Material for this exercise ->
=== Begin Enclosure ===
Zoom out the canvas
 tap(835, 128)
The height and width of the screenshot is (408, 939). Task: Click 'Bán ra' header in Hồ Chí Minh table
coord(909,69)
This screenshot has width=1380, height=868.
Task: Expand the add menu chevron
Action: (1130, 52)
=== End Enclosure ===
Instructions for the task ->
Each line of the material is to be returned precisely as written.

Response area ->
Zoom out the canvas
 tap(835, 128)
The height and width of the screenshot is (408, 939). Task: Click 'Bán ra' header in Hồ Chí Minh table
coord(909,69)
This screenshot has width=1380, height=868.
Task: Expand the add menu chevron
Action: (1130, 52)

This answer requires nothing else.